Smith, 58, of Tinley Park, is a utility worker laid off March 23 from the Southwest Side Nabisco Chicago Bakery that’s become a symbol in the presidential campaign of the impact of offshore outsourcing, with Democrats Bernie Sanders and Hillary Clinton and Republican Donald Trump all complaining about the loss of Nabisco jobs shifted to Mexico.
The married father of four — whose youngest child has a year of college left — was laid off in 2008 from a job he’d held for 16 years.
He landed the Nabisco job in 2010 after two years of unemployment during which he’d lost his home, and his family was on public assistance for the first time.

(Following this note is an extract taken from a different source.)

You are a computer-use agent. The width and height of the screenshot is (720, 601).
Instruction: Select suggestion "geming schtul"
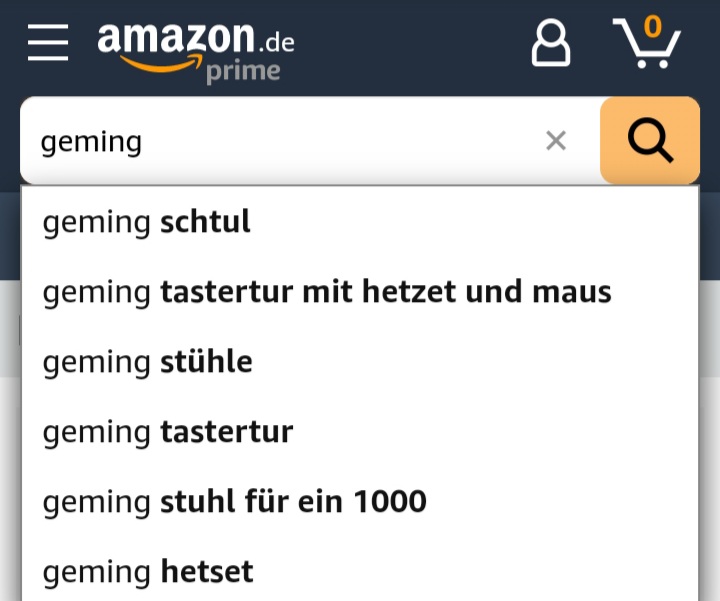[147, 222]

“And here we are again,” Smith says now.
Six hundred workers are being cut at the Marquette Park plant by Deerfield-based Mondelez International, owner of the company that makes the iconic Oreo cookie.
Smith was in the first wave of 277 layoffs.
Another 91 workers at the more than 60-year-old plant received 60-day notices last week. The plant had employed 1,200.
Last year, the company posted over $30 billion in revenue. It will move its cookie and cracker production line to a plant in Salinas, Mexico, where it has invested $130 million.
Mondelez’s actions have triggered a debate on American jobs and tax breaks. Both Republican and Democratic presidential candidates have lambasted the shift in production and the layoffs.
“The day the notices came was just devastating. People crying. It was unbearable,” says Jesus Herrera, 26, of Merrillville, Ind..
He’s a married father of children 1, 3 and 6 years old who also was laid off March 23.
“They told us in January, and after that a lot of people were just trying to get as much overtime as possible,” says Herrera, who worked as a machine operator at the plant at 7300 S. Kedzie for 2 1/2 years.
Before that, he worked at a banquet hall for seven years, having worked his way up from a part-time dishwasher at 16 to a full-time cook.
“I jumped at it when this job came up,” he says. “Great pay and benefits, insurance for my family, you know? That was the best part. The difficulty isn’t so much finding another job. For me, it’s finding another job with good benefits.”
Mondelez says it found lower costs outside the United States.
“About 80 percent of our business comes outside the U.S., where tax rates are generally lower,” says Mondelez spokesman Michael Mitchell.
Foreign production has helped the company maintain a tax rate consistently lower than the U.S. rate of 35 percent. It’s reported that its effective tax rate last year was 7.5 percent, 13.8 percent in 2014 and 2.5 percent in 2013.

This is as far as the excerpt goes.